На подоле уже заметно полыхало. Неслись вопли, стук топоров и раскатываемых бревен. Оборванец под успенской папертью дрыгал во сне ногой.
…Женка не кричала. Из разверстого рта с воздухом вырывались только гортанные сиплые звуки. Кат подобрал обрубок ноги выше колена, бросил в корзину, где уже лежала отсеченная рука. Из культей хлестала кровь, заливая помост. Дальнейшая судьба женки ката не волновала. Он свое дело сделал. Теперь ее свезут в монастырскую богадельню, где и помрет. Повезет – так сразу отдаст Богу душу, если лекарь не сумеет остановить кровь. А нет – заживет культяпкой порубленной.
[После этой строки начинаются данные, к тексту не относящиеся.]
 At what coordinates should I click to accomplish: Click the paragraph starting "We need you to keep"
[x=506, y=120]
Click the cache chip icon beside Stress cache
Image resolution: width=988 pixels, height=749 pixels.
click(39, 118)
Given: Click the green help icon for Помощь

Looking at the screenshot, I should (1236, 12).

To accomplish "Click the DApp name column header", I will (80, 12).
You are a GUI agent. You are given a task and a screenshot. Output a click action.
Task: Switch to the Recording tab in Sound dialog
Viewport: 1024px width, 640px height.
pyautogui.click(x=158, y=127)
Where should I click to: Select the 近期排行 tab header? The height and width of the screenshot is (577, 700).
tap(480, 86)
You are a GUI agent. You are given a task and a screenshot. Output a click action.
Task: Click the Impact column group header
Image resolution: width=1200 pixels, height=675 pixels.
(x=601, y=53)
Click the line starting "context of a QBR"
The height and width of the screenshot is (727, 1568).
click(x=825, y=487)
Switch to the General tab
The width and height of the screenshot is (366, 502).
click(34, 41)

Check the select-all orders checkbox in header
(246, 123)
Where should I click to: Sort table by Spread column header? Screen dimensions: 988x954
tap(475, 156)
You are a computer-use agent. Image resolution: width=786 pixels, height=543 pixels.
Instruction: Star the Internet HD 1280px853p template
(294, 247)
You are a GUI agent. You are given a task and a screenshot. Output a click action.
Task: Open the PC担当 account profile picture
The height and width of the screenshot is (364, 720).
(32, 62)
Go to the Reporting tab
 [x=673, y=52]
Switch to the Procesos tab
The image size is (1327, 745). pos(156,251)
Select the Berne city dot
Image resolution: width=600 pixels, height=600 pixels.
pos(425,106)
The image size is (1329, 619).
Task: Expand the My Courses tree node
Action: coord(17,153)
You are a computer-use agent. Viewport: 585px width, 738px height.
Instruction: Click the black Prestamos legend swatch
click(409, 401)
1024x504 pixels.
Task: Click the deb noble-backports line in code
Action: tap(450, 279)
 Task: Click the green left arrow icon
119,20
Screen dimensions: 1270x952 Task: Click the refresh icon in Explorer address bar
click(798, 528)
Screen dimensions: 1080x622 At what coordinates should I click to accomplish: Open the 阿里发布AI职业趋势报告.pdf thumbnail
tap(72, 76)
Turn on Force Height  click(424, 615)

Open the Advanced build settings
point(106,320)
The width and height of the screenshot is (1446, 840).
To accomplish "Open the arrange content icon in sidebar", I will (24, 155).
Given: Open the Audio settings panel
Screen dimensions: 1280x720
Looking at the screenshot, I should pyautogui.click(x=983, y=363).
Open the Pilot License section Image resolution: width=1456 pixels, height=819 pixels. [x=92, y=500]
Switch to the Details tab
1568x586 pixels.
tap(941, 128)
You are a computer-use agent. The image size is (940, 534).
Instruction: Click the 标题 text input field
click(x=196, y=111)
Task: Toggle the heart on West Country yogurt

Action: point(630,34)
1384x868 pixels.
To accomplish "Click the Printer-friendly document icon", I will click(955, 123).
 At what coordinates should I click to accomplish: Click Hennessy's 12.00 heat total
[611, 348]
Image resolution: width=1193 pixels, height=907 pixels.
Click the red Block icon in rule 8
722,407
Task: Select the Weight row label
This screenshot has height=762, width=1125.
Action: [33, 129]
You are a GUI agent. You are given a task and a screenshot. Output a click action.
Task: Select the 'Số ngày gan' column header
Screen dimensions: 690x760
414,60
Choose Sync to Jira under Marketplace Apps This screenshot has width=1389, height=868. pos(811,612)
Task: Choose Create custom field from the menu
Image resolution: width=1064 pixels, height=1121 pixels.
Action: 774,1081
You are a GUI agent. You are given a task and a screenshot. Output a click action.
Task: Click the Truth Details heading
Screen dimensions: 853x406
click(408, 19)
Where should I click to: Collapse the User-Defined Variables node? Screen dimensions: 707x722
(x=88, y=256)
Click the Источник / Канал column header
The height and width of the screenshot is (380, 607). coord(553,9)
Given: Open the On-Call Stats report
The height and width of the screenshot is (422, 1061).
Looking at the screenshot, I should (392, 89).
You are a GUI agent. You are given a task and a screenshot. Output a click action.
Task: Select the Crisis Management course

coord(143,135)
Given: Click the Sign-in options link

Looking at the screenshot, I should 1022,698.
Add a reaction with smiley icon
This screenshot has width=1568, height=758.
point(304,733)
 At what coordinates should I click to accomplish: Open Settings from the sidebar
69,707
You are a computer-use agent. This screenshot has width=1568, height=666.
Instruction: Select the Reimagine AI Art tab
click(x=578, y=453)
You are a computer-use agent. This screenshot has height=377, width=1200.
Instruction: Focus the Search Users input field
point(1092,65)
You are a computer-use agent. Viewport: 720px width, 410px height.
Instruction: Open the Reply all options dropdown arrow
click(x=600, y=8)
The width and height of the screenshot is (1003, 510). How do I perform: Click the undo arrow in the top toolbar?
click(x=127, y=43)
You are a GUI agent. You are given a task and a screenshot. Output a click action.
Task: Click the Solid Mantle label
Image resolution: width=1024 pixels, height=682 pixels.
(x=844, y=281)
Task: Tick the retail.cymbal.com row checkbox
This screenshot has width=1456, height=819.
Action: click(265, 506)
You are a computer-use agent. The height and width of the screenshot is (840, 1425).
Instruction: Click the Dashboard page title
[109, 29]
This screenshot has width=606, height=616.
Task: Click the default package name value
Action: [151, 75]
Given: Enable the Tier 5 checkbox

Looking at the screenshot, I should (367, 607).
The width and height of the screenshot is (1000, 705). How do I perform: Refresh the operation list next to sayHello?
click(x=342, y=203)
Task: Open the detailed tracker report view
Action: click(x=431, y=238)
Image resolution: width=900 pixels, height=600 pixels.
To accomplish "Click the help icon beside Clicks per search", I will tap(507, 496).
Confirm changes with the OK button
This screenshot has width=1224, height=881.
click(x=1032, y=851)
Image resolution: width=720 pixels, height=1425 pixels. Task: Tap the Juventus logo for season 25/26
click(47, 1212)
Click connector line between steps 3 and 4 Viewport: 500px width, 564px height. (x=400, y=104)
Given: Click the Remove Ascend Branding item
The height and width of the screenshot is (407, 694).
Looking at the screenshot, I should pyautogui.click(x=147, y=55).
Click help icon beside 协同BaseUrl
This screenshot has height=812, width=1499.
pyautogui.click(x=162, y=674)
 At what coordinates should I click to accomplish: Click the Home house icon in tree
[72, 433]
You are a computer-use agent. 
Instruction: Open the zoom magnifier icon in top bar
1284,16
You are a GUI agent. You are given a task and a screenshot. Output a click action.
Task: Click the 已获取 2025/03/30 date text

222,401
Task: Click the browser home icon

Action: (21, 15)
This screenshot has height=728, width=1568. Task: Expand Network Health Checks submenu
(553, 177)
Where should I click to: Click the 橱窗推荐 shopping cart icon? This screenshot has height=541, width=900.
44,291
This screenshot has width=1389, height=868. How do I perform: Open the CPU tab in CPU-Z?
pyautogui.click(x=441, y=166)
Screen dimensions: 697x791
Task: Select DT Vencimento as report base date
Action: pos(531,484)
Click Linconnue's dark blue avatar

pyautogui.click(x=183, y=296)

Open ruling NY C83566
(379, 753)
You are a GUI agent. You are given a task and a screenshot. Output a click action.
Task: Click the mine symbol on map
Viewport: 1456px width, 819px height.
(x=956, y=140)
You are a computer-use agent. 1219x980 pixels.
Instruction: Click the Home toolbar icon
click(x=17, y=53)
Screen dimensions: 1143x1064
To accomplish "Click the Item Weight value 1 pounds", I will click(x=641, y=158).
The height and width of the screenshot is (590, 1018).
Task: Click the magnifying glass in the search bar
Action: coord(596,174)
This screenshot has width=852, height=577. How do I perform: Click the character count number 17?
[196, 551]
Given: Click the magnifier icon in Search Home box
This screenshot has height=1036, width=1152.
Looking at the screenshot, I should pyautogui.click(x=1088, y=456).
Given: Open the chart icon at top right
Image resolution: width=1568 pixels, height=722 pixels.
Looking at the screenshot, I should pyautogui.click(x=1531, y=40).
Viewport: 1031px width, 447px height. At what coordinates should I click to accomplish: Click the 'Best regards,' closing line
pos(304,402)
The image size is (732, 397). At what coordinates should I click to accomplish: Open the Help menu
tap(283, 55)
Усеченную бабу подняли, чтобы снести вниз. Вдруг раздался спокойный и властный женский голос:
– Руби остатнее!
Кат обернулся. Боярин Плещеев, помедлив, кивнул, подтверждая веленье. Толпа вокруг безмолвно замерла.
На плаху легла вторая рука. Кат взмахнул, опустил меч. И вновь бесстыже задранная нога женки.
Еще живой обрубок бабы в насквозь кровавой рубахе бессмысленно мычал на досках взмостья, в густой красной луже.
– Уноси! – зло крикнул кат замешкавшим подручным.
Один второпях оскользнулся, упал. Кровавые брызги окропили стоявших близ помоста.
Когда проносили обрубок мимо саней со служильцем, тот дико взвыл и задергался. Упираясь локтем, поднял тулово, на красном лице пучились страшные, набухшие кровью глаза. На дворских, подступивших к нему, пытался харкнуть – не получилось, кровавая слюня повисла на бороде. Разозленные дружинники, взявшись за ноги, проволокли его лицом по ступеням взмостья.
Казнимого служильца подвесили за руки к перекладине «глаголя», содрали исподнюю сорочицу.
Кат с кнутом в руке, развернувшись, застыл. Подручные отступали, пятясь. Толпа охнула и резко отхлынула от помоста.
Тулово служильца было покрыто иссиня-черными пятнами, хорошо знакомыми всей Москве. То были вовсе не следы пыток, а метины моровой язвы, в последний раз посещавшей русские земли два лета назад.